*** Opening of Supplied records ***
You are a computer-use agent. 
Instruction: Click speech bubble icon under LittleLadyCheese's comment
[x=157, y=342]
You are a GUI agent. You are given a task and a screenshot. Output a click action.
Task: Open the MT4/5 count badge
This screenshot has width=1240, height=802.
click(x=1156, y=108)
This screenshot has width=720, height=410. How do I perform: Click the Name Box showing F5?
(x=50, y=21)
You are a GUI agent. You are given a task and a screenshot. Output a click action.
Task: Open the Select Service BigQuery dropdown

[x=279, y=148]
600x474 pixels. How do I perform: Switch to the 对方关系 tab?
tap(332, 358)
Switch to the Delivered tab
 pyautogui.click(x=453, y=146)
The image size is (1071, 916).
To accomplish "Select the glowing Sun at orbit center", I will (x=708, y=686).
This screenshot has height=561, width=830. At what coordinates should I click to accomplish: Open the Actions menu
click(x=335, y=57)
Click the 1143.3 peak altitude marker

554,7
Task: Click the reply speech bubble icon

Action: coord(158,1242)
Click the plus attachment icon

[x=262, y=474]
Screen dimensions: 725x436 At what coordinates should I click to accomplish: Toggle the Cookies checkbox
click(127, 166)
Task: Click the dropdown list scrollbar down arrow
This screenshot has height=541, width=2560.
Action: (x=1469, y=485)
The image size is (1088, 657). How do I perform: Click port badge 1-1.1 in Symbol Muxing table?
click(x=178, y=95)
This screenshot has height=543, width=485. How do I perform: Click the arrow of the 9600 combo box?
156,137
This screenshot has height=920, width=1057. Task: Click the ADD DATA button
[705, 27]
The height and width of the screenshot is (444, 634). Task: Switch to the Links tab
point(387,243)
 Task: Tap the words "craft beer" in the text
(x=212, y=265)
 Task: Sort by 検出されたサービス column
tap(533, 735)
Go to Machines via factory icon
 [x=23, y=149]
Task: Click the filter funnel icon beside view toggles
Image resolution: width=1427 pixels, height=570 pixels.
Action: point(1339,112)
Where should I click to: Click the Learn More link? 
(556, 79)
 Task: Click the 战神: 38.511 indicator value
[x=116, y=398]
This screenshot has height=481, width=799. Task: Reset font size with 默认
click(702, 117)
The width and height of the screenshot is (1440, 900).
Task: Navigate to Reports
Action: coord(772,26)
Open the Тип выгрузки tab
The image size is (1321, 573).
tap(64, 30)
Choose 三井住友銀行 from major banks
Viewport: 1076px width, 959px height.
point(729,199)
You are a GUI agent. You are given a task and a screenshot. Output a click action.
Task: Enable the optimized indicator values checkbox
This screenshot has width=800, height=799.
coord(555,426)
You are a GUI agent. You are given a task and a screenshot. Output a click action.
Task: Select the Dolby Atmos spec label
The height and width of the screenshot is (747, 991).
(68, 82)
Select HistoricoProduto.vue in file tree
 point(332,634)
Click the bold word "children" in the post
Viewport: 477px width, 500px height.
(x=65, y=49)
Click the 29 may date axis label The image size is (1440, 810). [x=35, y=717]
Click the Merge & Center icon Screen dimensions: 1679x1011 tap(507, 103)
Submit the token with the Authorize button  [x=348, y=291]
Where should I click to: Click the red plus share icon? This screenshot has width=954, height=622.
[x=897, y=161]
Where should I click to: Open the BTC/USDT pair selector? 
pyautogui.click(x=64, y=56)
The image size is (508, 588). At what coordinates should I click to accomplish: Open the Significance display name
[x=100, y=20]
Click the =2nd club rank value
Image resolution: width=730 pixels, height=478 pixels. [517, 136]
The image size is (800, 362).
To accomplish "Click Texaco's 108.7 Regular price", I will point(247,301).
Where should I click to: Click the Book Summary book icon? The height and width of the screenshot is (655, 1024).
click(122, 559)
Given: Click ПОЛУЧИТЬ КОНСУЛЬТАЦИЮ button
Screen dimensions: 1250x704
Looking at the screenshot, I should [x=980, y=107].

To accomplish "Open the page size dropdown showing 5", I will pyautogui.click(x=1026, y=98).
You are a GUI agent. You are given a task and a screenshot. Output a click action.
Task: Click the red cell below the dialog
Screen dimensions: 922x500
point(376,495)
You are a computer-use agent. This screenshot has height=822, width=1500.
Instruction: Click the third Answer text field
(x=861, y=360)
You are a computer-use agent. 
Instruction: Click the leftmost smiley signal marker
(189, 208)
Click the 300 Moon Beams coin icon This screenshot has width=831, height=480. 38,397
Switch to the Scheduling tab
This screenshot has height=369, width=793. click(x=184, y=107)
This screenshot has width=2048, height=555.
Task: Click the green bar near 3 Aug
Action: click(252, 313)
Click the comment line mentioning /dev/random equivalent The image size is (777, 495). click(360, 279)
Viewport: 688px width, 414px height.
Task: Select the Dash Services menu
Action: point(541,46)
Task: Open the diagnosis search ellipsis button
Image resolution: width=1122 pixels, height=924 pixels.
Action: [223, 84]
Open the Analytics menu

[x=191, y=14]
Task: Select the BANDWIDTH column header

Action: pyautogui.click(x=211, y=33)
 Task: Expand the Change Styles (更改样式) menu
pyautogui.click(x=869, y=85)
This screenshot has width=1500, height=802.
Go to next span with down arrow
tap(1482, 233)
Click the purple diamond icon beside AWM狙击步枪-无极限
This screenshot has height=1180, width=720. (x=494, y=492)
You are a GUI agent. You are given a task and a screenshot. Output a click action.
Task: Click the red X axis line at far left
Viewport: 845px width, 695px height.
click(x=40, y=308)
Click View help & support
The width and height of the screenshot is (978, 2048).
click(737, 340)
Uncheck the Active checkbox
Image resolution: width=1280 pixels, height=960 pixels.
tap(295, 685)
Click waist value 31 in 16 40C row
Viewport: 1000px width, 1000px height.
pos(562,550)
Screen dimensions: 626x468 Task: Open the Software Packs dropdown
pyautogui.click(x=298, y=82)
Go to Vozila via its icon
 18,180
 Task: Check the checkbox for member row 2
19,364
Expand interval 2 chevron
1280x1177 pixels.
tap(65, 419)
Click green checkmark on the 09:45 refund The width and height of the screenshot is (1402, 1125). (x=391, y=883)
*** Close of Supplied records ***
Problem to solve
Could you work out how many lines above contain the string "will"? Answer with the number only.

The answer
3